ReplyDeleteIn an earlier section Willingham talked about the gaps that our students are coming to us with. He talked about the privileged and the underprivileged and because of their different background knowledge, they had different skills. In this section he made the comment, "The fact that we understand new ideas by relating them to things we already know helps us understand..." So, when students don't have the same background knowledge from the beginning it makes the job of the teacher even more difficult. I still have the question as to how and when those gaps get filled in? The money just isn't there. We do have some students pulled out at the middle school to focus on their reading skills which I think is great! However, what I am seeing is that they are working on the skills they missed, but that they are never really catching up. If anything, the gap is staying the same instead of getting bigger.

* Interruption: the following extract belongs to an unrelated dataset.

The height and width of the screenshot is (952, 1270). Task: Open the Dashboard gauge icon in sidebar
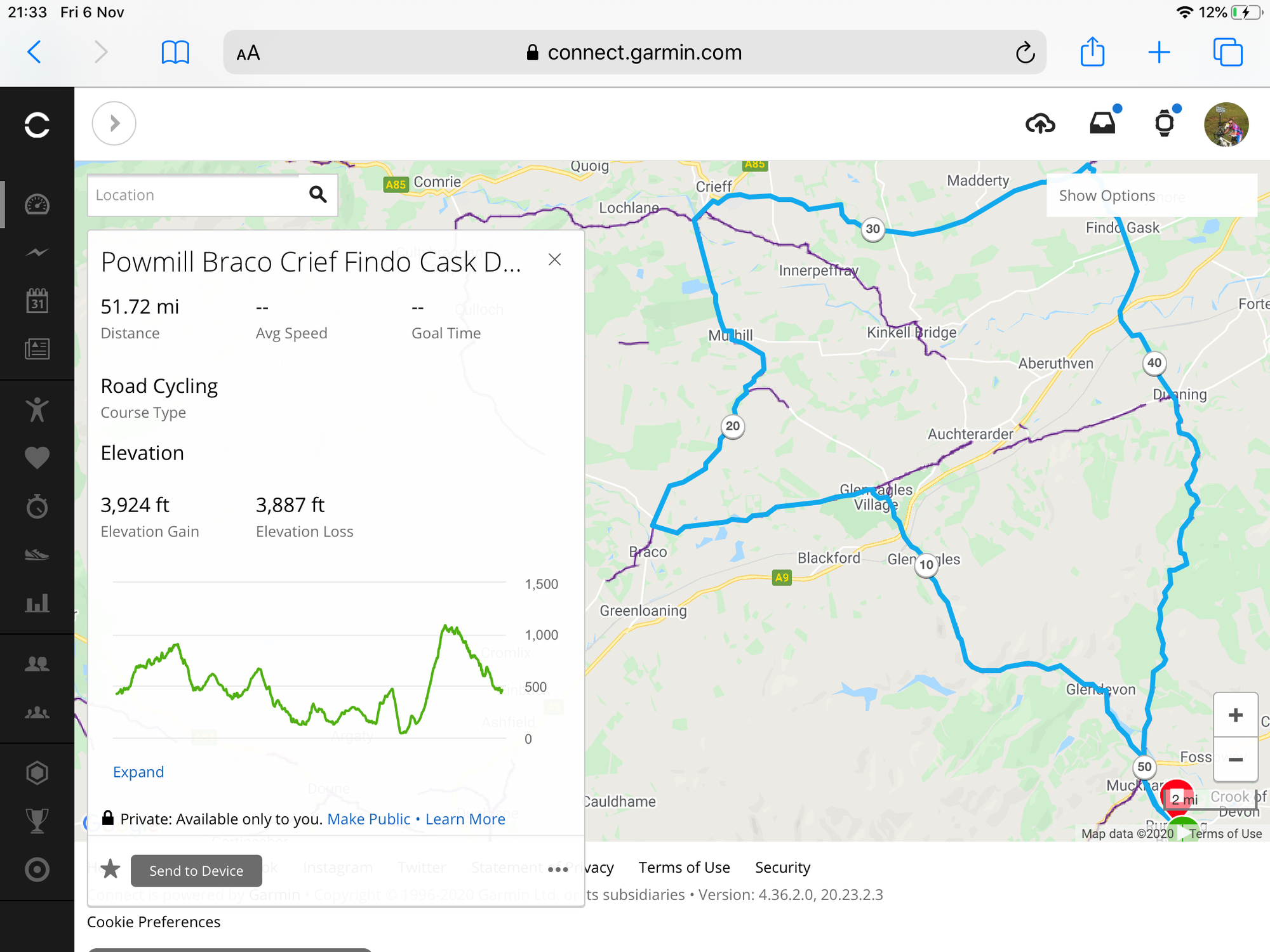click(37, 204)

The title of Chapter 5 made this math teacher nervous because this debate goes on and on. My frustration at the middle school is that the students aren't coming to me knowing their multiplication facts. The argument is that they are coming to me with the strategies to solve multiplication facts. For example, they know that 7*8 is 7 groups of 8 and can draw me a proof picture to figure out its 56. That's great. But, as some point they really just need to know 7*8=56. As we continue to build on with division, fractions, and algebra if they have to draw pictures to show me 7*8 they get so frustrated because of how long it takes them to solve a problem. Willingham states, "It is virtually impossible to become proficient at a mental task without extended practice." It doesn't matter if it is math, reading, or basketball; I agree that to become better at something you need to practice. He later states that we need to practice for three reasons: "it reinforces the basic skills that are required for the learning of more advanced skills, it protects against forgetting, and it improves transfer." AMEN! Again, I don't care what the skill; to become better you must practice.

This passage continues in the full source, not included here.